Pneumococcal strains were “shaved” for surface protein identification, as already described [20,21,30], but with some modifications. Briefly, 10 mL of each strain were grown in the corresponding media (THB, THBB, DMEM, MCM, or ECM) to an OD600 = 0.3, which corresponds to approximately 108 bacterial cells/mL. When growth did not reach the OD, the cultures were diluted to the lowest OD value for each individual strain. In the case of bacteria in contact with eukaryotic cells, the bacterial cells were resuspended in a volume of DMEM yielding the lowest OD for each individual strain. Under the growth conditions tested, equal volumes of each strain were further processed in order to normalize the number of bacterial cells. Afterward, the bacteria were pelleted by centrifugation at 3500 × g for 10 min. Bacterial pellets were washed twice with PBS, resuspended in 1 mL of PBS containing 30% sucrose (pH 7.4), and digested with 5 µg trypsin (Promega, Madison, WI) for 30 min at 37 °C. The resulting digestion mixtures were redigested with 2 µg trypsin overnight at 37 °C. Samples were cleaned using Oasis HLB extraction cartridges (Waters, Milford, MA, USA) as described [48].

4.3. LC-MS/MS Analysis

All analyses were performed with a Surveyor HPLC System in tandem with an LTQ-Orbitrap mass spectrometer (Thermo Fisher Scientific, San Jose, CA, USA) equipped with a nanoelectrospray ionization interface (nESI). The separation column was 150 mm × 0.150 mm ProteoPep2 C18 (New Objective, MA, USA) at a post-split flow rate of 1 μL/min. For trapping of the digest, a 5 mm × 0.3 mm precolumn Zorbax 300 SB-C18 (Agilent Technologies, Germany) was used. One-fourth of the total sample volume, i.e., 5 μL, was trapped at a flow rate of 10 μL/min for 10 min and 5% acetonitrile/0.1% formic acid. Afterward, the trapping column was switched online with the separation column, and the gradient was started. Peptides were eluted with a 60 min gradient of 5–40% of acetonitrile/0.1% formic acid solution at a 250 nL/min flow rate. All separations were performed using a gradient of 5–40% solvent B for 60 min. MS data (Full Scan) were acquired in the positive ion mode over the 400–1500 m/z range. MS/MS data were acquired in a dependent scan mode, selecting automatically the five most intense ions for fragmentation, with dynamic exclusion set to on. In all cases, a nESI spray voltage of 1.9 kV was used.

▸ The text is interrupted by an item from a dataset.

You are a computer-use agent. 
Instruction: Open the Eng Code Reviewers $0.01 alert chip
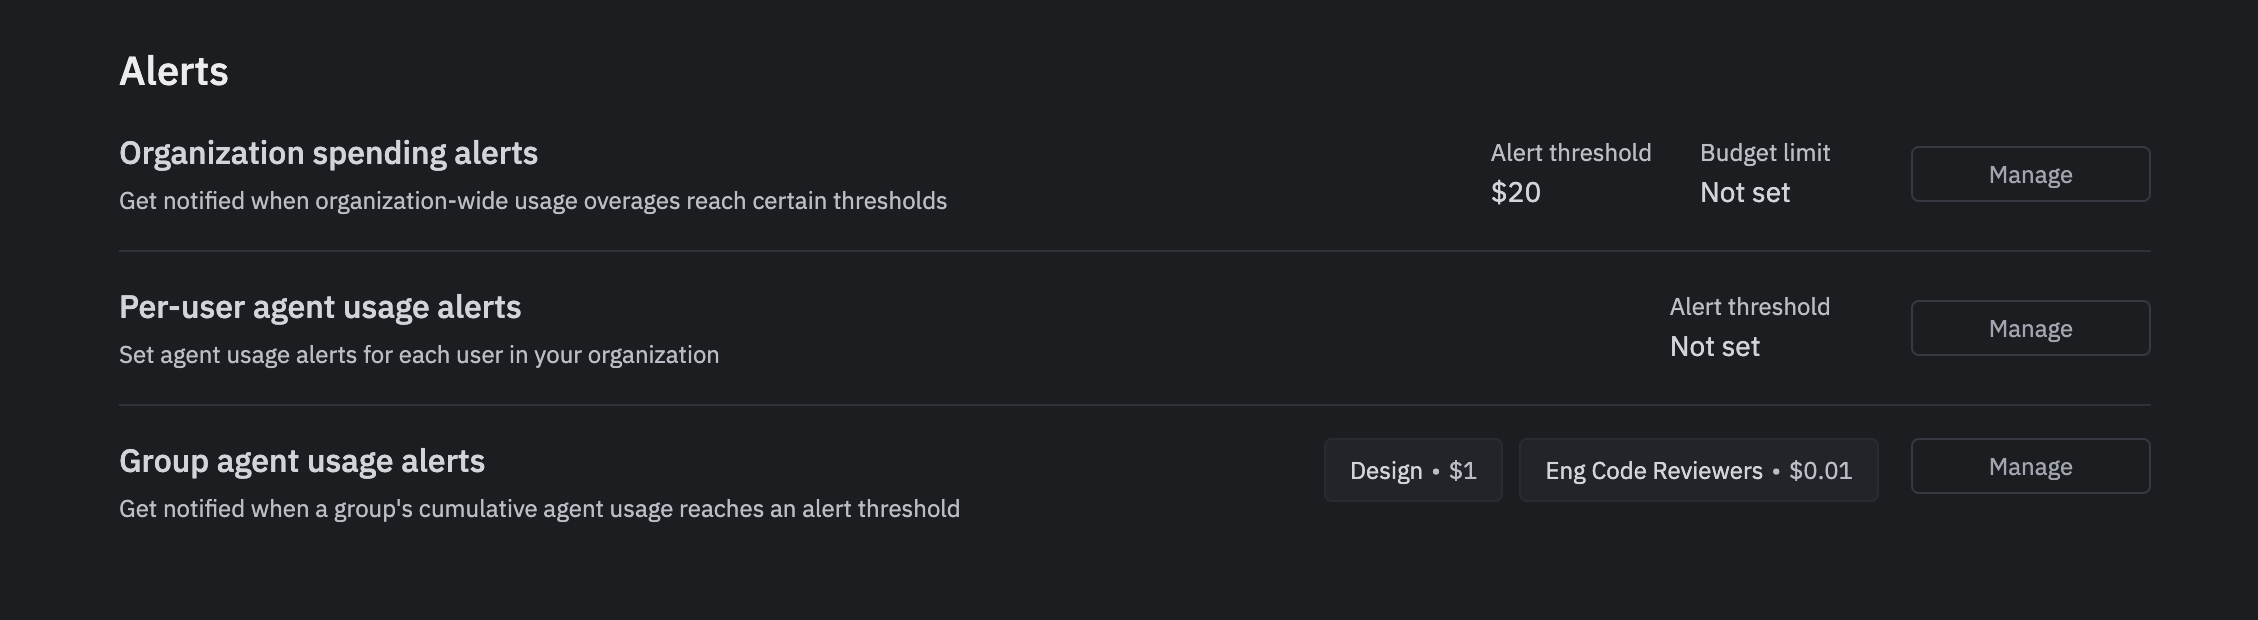pyautogui.click(x=1697, y=470)
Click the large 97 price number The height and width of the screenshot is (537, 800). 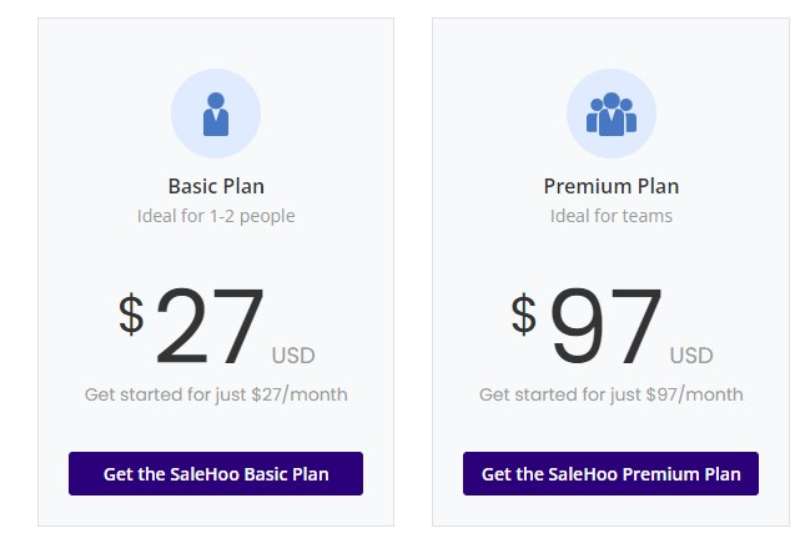[x=606, y=325]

4.4. Protein Identification by Database Searching

Tandem mass spectra were extracted using Proteome Discoverer 1.0 (Thermo Fisher Scientific). All MS/MS samples were analyzed using Sequest (Thermo Fisher Scientific, version v.27), applying the following search parameters: peptide tolerance, 10 ppm; tolerance for fragment ions, 0.8 Da; b- and y-ion series; oxidation of methionine and deamidation of asparagine and glutamine were considered as variable modifications; maximum trypsin missed cleavage sites, 3. The raw data were searched against an in-house joint database containing the protein sequences from all the sequenced and annotated S. pneumoniae strains available at the NCBI ftp site. Peptide identifications were accepted if they exceeded the filter parameter Xcorr score vs. charge state with SequestNode Probability Score (+1 = 1.5, +2 = 2.0, +3 = 2.25, +4 = 2.5). With these search and filter parameters, no false-positive hits were obtained. For proteins identified from only one peptide, fragmentations were checked manually. Strain R6 was used as a reference for providing the accession numbers of the identified proteins; whenever a protein belonging to another strain was found, homology with a corresponding protein of strain R6 was given by using protein-BLAST. If homology with R6 proteins was not observed, then the protein accession numbers of the other strains were used. Primary predictions of subcellular localization were assigned by using the LocateP web-based algorithm [49].

4.5. Pneumococcal EVs Production and Quantification

EVs were isolated as described [14], by using a series of Optiprep gradient layers with concentrations ranging from 35–5% (w/v). Briefly, cells at different ODs were pelleted from 1 L cultures and the supernatants were filtered through a 0.22 μm pore size filter (Millipore, Burlington, MA, USA). The supernatants were then centrifuged at 100,000 × g for 1.5 h at 4 °C to sediment the vesicular fraction. The pellets were mixed with 2 mL of Optiprep solution (Sigma-Aldrich, St. Louis, MO, USA), yielding 35% (w/v) Optiprep final concentration. The crude vesicle sample was then overlaid with a series of Optiprep gradient layers with concentrations ranging from 35% to 5% (w/v). The gradients were centrifuged (100,000 × g, 16 h), and 1 mL fractions were removed from the top. The fractions were then centrifuged at 100,000 × g for 1 h at 4 °C and recovered. Finally, vesicles were air-dried, weighed, and resuspended in 1 mL PBS.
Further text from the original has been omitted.